Reading material: Book pdf

 

 Overall comments:

  • The participants scribed notes. Maybe they will be available in the future, and  hopefully contain the many HW exercises tand the various anecdotes. :)

  • My personal recollections: I was happy to reconnect with this material after a few years, and used this opportunity to read recent results and make notes. This should help in the followup book I am working on, with Andrew. 
  •  
  • My regrets if any are that I could not finish the course the way I wanted, with having the participants speak  for 30 min or so on what they got out of the meeting, the results and questions that stayed in their mind, the new questions they formulated in their research area that was inspired by the material in the lectures etc. Most of the audience was from complexity or combinatorics research and the material presented were quite new, so this would have been the right way to end the course. As it turned out, the course became a monolog, the dialog did not happen (yet).
  •  
  • Advice to future  lecturers. The facilities are basic (wrt sharing rooms, food, etc).
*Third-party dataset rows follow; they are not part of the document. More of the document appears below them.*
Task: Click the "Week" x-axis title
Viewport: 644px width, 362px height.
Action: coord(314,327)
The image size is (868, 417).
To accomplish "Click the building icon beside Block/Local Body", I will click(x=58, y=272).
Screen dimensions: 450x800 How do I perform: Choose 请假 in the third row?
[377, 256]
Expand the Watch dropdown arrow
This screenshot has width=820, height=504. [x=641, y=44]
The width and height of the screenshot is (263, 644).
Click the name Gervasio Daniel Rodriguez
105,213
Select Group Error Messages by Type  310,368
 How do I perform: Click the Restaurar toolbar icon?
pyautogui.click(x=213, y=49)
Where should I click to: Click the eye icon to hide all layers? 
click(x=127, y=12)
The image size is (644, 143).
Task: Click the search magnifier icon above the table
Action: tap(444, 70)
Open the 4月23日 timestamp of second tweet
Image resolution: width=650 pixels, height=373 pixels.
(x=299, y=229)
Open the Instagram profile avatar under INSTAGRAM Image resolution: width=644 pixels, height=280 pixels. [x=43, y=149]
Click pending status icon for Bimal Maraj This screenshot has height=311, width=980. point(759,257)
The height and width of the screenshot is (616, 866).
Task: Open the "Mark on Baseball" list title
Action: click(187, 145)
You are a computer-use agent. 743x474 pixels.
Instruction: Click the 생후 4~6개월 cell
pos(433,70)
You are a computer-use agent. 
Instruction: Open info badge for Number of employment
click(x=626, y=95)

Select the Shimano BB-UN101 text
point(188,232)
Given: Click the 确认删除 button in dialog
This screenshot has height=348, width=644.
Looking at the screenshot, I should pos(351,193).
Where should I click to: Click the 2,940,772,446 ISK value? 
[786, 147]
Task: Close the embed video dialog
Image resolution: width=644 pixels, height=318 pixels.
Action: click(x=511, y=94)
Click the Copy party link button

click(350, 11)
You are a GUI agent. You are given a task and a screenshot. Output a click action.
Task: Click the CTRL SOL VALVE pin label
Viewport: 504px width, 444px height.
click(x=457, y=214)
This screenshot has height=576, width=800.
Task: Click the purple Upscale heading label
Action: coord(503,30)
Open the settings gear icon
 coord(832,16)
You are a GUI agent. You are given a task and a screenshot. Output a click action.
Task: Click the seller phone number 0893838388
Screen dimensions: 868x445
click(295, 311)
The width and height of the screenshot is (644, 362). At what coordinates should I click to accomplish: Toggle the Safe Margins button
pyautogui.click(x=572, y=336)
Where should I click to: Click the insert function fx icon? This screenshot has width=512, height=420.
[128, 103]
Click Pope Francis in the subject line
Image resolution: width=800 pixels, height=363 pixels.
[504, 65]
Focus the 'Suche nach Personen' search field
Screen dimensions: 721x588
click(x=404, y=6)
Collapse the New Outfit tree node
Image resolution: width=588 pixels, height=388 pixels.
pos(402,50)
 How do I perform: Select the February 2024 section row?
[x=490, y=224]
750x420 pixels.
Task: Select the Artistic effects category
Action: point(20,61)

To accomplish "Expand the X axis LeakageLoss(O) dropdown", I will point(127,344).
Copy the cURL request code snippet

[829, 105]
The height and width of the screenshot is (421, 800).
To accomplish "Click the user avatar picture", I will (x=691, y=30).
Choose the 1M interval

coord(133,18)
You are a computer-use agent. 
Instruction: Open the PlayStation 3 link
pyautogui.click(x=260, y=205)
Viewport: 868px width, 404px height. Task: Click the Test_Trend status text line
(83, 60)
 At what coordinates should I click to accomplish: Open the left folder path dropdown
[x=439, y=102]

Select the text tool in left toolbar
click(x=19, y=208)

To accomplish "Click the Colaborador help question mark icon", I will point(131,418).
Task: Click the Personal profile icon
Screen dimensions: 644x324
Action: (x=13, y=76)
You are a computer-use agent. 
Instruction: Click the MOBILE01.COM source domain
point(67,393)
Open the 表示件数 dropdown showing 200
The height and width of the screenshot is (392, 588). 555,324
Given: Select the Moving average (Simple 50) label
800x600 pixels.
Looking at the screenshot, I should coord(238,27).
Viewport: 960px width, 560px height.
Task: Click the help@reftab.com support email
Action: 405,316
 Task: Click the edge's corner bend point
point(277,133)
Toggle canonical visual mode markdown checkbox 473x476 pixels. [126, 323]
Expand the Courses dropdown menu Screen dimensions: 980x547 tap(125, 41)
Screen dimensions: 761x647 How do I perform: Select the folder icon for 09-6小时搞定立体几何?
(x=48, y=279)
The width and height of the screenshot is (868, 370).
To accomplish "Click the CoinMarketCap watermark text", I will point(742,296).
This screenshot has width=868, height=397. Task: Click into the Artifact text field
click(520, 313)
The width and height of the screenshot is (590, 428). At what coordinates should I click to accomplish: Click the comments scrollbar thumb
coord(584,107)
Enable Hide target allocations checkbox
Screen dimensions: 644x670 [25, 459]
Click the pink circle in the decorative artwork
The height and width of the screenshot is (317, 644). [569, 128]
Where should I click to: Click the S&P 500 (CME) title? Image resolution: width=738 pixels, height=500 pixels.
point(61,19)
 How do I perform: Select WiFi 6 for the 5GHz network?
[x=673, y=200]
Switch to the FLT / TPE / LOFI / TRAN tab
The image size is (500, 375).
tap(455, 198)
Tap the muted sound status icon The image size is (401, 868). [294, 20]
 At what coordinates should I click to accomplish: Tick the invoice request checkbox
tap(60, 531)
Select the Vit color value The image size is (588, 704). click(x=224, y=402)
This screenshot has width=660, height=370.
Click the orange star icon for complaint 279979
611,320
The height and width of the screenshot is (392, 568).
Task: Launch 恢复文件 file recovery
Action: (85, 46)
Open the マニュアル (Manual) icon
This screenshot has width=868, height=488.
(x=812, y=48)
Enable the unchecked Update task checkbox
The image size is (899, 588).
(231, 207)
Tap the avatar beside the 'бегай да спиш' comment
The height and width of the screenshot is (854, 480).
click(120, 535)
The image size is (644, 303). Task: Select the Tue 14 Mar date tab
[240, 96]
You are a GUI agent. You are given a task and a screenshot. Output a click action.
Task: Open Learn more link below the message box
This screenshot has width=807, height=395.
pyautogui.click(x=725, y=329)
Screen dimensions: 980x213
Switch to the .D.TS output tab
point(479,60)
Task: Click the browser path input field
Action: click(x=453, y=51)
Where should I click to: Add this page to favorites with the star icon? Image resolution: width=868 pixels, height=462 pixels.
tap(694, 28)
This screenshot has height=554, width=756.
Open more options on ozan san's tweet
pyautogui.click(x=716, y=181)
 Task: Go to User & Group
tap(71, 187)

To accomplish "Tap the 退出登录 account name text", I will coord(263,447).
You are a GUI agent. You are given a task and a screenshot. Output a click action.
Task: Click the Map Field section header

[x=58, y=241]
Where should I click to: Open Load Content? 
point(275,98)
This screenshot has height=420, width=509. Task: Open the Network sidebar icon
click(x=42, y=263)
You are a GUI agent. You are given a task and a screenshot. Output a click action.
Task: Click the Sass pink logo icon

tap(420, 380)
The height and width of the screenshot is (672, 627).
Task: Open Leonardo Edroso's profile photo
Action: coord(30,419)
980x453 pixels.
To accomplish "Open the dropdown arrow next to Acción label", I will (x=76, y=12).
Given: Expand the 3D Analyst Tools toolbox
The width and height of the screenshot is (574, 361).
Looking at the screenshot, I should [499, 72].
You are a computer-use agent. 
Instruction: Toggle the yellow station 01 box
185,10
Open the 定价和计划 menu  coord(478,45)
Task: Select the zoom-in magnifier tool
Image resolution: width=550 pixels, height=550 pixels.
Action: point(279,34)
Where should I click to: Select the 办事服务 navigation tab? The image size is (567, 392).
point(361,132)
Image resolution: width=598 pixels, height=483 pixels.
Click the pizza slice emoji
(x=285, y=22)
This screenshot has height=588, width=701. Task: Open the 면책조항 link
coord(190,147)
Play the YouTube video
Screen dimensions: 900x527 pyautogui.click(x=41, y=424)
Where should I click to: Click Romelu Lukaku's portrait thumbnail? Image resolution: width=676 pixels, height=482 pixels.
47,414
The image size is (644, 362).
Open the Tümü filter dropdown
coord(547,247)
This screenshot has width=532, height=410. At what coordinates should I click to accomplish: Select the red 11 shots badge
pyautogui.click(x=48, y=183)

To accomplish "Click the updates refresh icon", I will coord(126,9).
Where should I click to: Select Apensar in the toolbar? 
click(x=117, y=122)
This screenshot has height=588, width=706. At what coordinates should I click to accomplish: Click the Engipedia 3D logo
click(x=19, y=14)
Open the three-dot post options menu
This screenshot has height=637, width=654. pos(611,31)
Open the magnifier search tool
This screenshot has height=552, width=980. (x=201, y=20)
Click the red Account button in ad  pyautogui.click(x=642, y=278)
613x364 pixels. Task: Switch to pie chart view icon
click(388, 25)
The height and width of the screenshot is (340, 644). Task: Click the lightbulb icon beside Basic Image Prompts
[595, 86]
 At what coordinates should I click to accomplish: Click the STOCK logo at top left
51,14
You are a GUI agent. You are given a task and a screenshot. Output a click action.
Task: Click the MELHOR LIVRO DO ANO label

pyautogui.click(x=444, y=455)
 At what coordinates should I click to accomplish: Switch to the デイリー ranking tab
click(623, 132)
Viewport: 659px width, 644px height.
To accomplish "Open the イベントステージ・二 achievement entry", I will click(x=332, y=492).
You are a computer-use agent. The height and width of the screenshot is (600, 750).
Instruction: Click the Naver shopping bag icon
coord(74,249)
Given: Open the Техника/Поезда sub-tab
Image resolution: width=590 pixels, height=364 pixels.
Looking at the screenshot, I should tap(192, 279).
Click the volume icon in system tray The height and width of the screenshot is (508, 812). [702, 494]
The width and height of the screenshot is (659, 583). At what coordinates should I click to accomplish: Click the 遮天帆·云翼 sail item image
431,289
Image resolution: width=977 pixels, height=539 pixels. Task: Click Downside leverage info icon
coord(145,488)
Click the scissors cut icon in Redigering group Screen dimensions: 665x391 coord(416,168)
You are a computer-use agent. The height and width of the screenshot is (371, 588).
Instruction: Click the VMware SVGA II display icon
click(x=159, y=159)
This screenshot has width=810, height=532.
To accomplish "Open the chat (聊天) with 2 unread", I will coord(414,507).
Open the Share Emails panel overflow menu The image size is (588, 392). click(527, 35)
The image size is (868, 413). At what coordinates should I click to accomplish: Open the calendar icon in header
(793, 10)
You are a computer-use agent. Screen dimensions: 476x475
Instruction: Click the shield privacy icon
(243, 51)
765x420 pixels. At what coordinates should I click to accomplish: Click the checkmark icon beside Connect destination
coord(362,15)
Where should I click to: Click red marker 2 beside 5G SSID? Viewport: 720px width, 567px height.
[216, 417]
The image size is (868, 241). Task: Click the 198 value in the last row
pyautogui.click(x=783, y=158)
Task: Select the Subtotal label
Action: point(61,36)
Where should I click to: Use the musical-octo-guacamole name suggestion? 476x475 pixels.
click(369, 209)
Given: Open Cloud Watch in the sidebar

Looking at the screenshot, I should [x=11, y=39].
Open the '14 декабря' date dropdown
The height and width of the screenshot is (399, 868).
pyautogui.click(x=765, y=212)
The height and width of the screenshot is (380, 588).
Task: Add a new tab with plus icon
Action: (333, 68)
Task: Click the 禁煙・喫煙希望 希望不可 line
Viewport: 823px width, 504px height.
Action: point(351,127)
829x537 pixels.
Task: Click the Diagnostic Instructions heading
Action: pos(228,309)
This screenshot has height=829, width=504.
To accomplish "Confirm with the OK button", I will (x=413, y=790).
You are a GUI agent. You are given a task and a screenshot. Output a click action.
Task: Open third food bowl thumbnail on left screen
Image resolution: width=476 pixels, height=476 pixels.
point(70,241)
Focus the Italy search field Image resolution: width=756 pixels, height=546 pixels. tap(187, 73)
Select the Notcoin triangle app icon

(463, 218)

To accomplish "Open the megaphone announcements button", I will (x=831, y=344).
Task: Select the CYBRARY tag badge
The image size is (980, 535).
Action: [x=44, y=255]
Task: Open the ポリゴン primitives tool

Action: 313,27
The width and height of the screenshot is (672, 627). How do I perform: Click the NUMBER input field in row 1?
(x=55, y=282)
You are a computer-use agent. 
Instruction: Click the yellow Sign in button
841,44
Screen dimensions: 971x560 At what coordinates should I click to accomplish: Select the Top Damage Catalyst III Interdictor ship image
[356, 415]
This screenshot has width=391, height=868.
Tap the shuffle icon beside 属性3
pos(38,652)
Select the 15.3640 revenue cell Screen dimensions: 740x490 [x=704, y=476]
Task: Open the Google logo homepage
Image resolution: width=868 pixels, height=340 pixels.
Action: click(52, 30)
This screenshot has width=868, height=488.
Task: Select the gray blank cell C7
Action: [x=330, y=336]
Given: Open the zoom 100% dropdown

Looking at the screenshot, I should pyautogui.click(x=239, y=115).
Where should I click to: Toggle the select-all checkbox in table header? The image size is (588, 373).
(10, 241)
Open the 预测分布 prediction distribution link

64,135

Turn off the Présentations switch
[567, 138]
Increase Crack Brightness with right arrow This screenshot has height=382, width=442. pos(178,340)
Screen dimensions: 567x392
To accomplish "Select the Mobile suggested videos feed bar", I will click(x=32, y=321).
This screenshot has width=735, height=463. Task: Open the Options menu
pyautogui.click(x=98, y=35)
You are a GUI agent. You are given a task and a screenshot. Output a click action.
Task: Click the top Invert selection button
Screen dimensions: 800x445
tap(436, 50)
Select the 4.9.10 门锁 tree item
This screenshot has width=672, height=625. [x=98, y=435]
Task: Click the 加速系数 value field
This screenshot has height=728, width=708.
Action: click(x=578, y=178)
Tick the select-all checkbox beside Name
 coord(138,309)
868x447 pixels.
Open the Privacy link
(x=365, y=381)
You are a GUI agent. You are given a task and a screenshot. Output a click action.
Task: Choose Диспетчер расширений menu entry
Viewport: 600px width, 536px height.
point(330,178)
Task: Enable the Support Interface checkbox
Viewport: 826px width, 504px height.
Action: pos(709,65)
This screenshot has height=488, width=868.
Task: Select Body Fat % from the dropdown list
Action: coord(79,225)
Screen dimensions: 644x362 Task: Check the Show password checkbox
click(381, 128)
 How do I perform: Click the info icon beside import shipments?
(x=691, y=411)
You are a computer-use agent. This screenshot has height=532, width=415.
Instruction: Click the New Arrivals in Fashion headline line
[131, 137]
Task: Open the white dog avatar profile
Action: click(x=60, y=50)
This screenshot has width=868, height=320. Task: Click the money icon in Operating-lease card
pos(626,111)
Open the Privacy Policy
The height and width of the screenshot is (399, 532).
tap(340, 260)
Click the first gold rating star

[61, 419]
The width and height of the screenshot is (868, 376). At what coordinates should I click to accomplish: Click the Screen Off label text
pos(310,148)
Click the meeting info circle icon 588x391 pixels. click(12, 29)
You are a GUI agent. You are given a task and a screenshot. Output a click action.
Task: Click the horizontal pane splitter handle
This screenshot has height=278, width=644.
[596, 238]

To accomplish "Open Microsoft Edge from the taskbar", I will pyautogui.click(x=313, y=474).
It gives you a week away from things, so you can focus and get things done (prep lecture notes, design HW problems, write chapters of a book, etc. Noam Nisan did these lectures some time ago and used it to write his book on Communication Complexity.) For the participants too, it is time away from family, faculty responsibilities, etc. so they focus on catching up on their research. It is unreasonable to expect them to read papers, do HWs, or solve problems on research areas away from their expertise. Denis has a great solution to get the lecturers to suggest some participants; these will presumably be experts on the lecture topic, so embedding such experts in to the audience may work well to draw others out. Audience, seasoned researchers or not, behave like students for a week (eg talk among themselves during the lecture), which means you have to do crowd control!
  • This is pure fun. Some of the questions I was asked with an incredulous look on the face: "This is *your* result?", "What is the *main result* in your paper?" etc. I am still trying to decipher those. ;)
  • Finally, I had one day to explore barbados. I spent it on the beach and in the water. Discovered a new tea place that used Rooibos tea to make "expresso" substitutes. Also, it was heartening to see that the worldwide standard for Pizza is "NY style Pizza".